Patients were stratified by histology (nonsquamous vs squamous) and PD-L1 expression (<1% vs 1% to 49% vs ≥50%).
The patients had a median age of 63 years (range, 25-84), with 40% of patients at least 65 years of age. Moreover, the majority of patients (84%) were male. Eighty-seven percent of patients were White and 13% were Asian. In terms of ECOG performance status, 15% had a status of 0 and 84% had a status of 1.
Additionally, 85% of patients had metastatic disease and 15% had stage IIIB or IIIC disease and were not eligible for resection or definitive chemoradiation by investigator assessment. In terms of histology, 57% had nonsquamous disease and 43% had squamous disease. Further, 7% of patients had a history of treated brain metastases.
The main efficacy outcome measure was overall survival (OS), and additional measures of interest were progression-free survival (PFS) and overall response rate (ORR) per blinded independent central review (BICR) assessment.

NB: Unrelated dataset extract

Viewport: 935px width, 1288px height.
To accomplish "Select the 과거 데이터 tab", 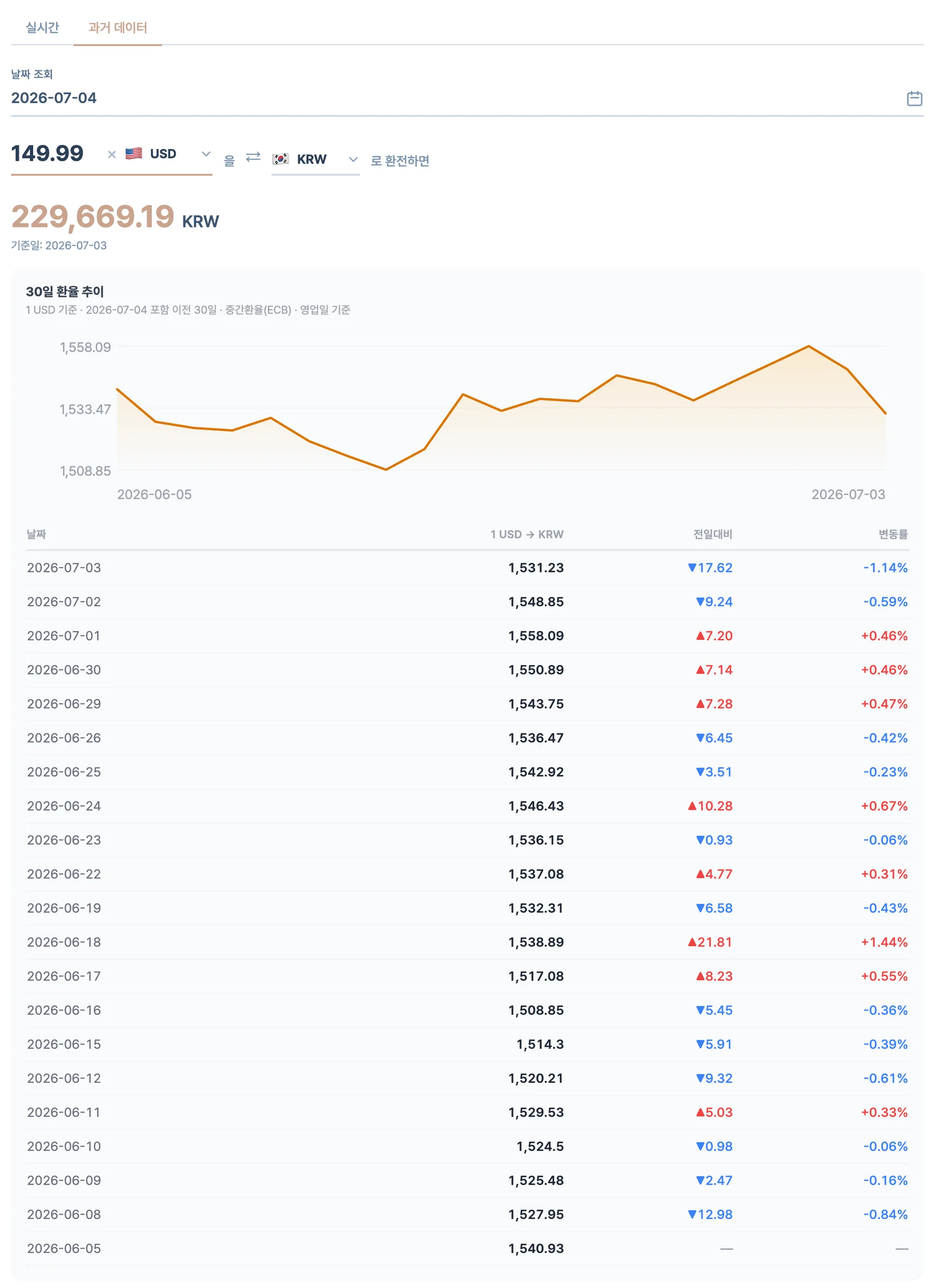I will point(118,27).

Data showed that the combination resulted in a statistically significant improvement in OS vs chemotherapy alone. The median OS in the investigative arm was 21.9 months (95% CI, 15.5-not evaluable) vs 13.0 months (95% CI, 11.9-16.1) in the placebo arm, translating to a 29% reduction in the risk of death (HR, 0.71; 95% CI, 0.53-0.93; 2-sided P = .0140).
The median PFS with cemiplimab plus chemotherapy was 8.2 months (95% CI, 6.4-9.3) by blinded independent central review (BICR) vs 5.0 months (95% CI, 4.3-6.2) with chemotherapy alone, translating to a 44% reduction in the risk of disease progression or death (HR, 0.56; 95% CI, 0.44-0.70; P <.0001).

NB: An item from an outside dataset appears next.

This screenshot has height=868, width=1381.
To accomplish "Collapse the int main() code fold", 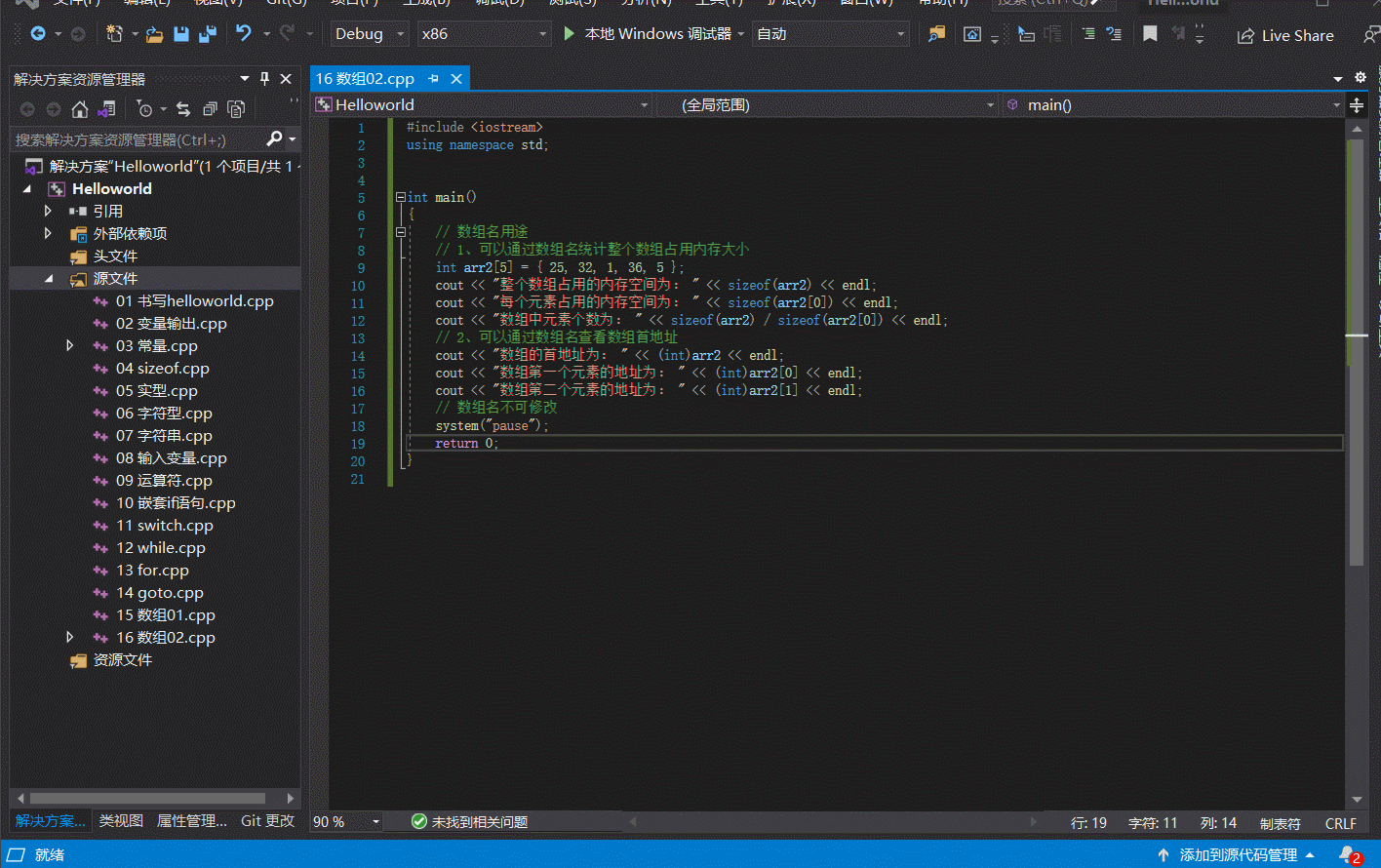I will click(400, 197).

Moreover, cemiplimab plus chemotherapy elicited a confirmed ORR of 43% (95% CI, 38%-49%) vs 23% (95% CI, 16%-30%) with chemotherapy alone. The median duration of response was 15.6 months (range, 1.7 to 18.7+) with cemiplimab plus chemotherapy vs 7.3 months (range, 1.8 to 18.8+) with chemotherapy alone.
The safety of the combination was examined in 475 patients with locally advanced or metastatic NSCLC enrolled to the trial. Of those who received cemiplimab, 70% were exposed to the agent for at least 6 months; 35% were exposed for more than 12 months.
In the safety population, the median age was 63 years (range, 25-82), and 41% were at least 65 years of age. Most of the patients were male (86%), White (86%), had metastatic disease (86%), and an ECOG performance status of 1 (83%).
Twenty-five percent of patients experienced serious toxicities, the most common of which included pneumonia, anemia, and neutropenia. Fatal reactions were reported in 6% of patients who received cemiplimab plus chemotherapy and these reactions included death not otherwise specified (2.9%), sudden death (1.0%), acute hepatitis (0.3%), acute respiratory distress syndrome (0.3%), mesenteric artery thrombosis (0.3%), pneumonia (0.3%), pneumonitis (0.3%), and pulmonary hemorrhage (0.3%).
The most common toxicities experienced by at least 15% of patients included alopecia, musculoskeletal pain, nausea, fatigue, peripheral neuropathy, and decreased appetite. The most common laboratory abnormalities that were grade 3 or 4 in severity comprised anemia, neutropenia, lymphopenia, leukopenia, hyponatremia, thrombocytopenia, hyperglycemia, hypophosphatemia, increased alanine aminotransferase (ALT), hypocalcemia, hyperkalemia, hypermagnesemia, hypokalemia, and increased creatinine.
Thirty-three percent of patients required a dose interruption of cemiplimab because of adverse effects. Reactions that required interruptions in at least 2% of participants included anemia, pneumonia, neutropenia, thrombocytopenia, fatigue, COVID-19 infection, and pyrexia.
Toxicities that led to permanent discontinuation of treatment in at least 2 patients included increased ALT and anemia.